Fig. 1: 10-Year JGB Yield Vs. Japan 10-Year Swap Rate

Source: MNI - Market News/Bloomberg

UK

BOE: The Bank of England is not at the point in its interest rate-rising cycle where it needs to worry about the risk of over-tightening, Monetary Policy Committee member Catherine Mann said on Thursday. (RTRS)

ECONOMY/PROPERTY: UK mortgage payments have risen to their highest level since the 2008 financial crisis, hitting homeowners’ budgets and making it harder for Britons to buy a first property, according to the mortgage provider Nationwide. (FT)

BREXIT: Britain and the European Union have not yet entered a more intense phase of negotiations - the so-called negotiating "tunnel" - in their talks to amend post-Brexit trade rules for Northern Ireland, Irish Prime Minister Leo Varadkar said. (RTRS)

BREXIT: The European Union and the UK are preparing to enter an intense phase of negotiations starting next week aimed at overcoming the dispute over the post-Brexit trading relationship well ahead of the anniversary of Northern Ireland’s peace agreement in April, according to people familiar with the matter. (BBG)

▸ What needs to be done
Reproduce the market news excerpt above word for word, from the chart caption through the final Brexit item.

▸ Data extract
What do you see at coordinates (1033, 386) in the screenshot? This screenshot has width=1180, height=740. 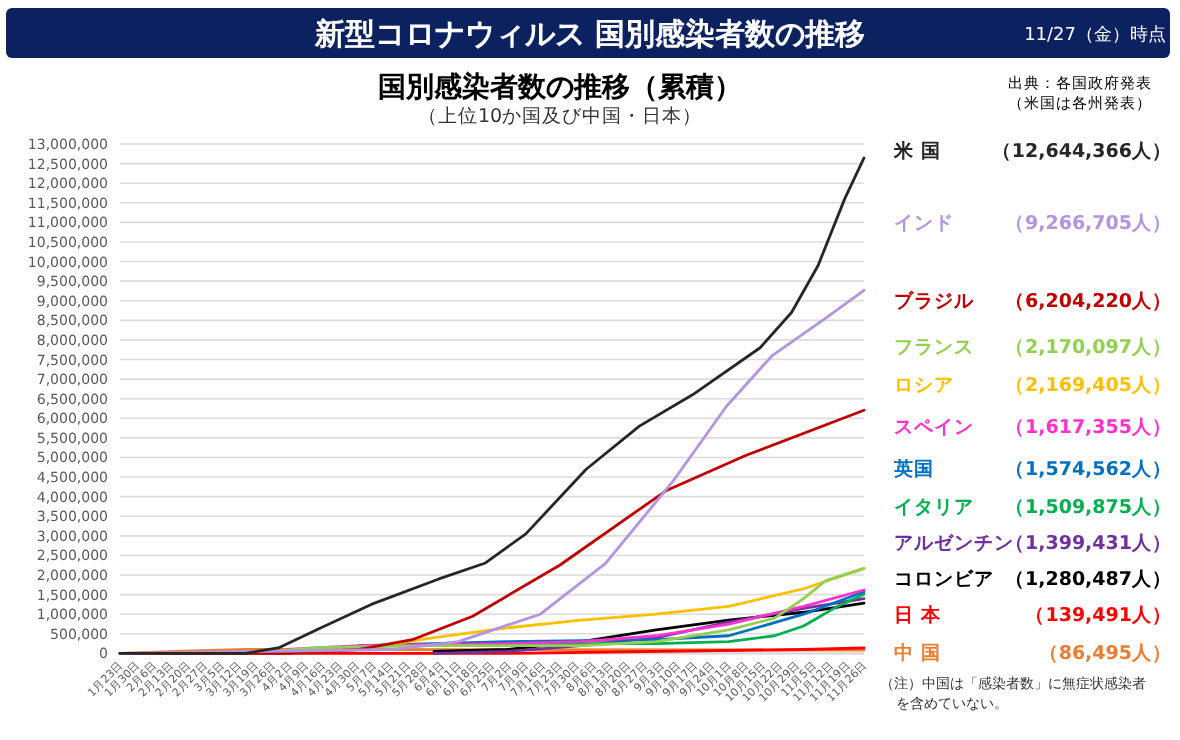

▸ Response to the task
Fig. 1: 10-Year JGB Yield Vs. Japan 10-Year Swap Rate

Source: MNI - Market News/Bloomberg

UK

BOE: The Bank of England is not at the point in its interest rate-rising cycle where it needs to worry about the risk of over-tightening, Monetary Policy Committee member Catherine Mann said on Thursday. (RTRS)

ECONOMY/PROPERTY: UK mortgage payments have risen to their highest level since the 2008 financial crisis, hitting homeowners’ budgets and making it harder for Britons to buy a first property, according to the mortgage provider Nationwide. (FT)

BREXIT: Britain and the European Union have not yet entered a more intense phase of negotiations - the so-called negotiating "tunnel" - in their talks to amend post-Brexit trade rules for Northern Ireland, Irish Prime Minister Leo Varadkar said. (RTRS)

BREXIT: The European Union and the UK are preparing to enter an intense phase of negotiations starting next week aimed at overcoming the dispute over the post-Brexit trading relationship well ahead of the anniversary of Northern Ireland’s peace agreement in April, according to people familiar with the matter. (BBG)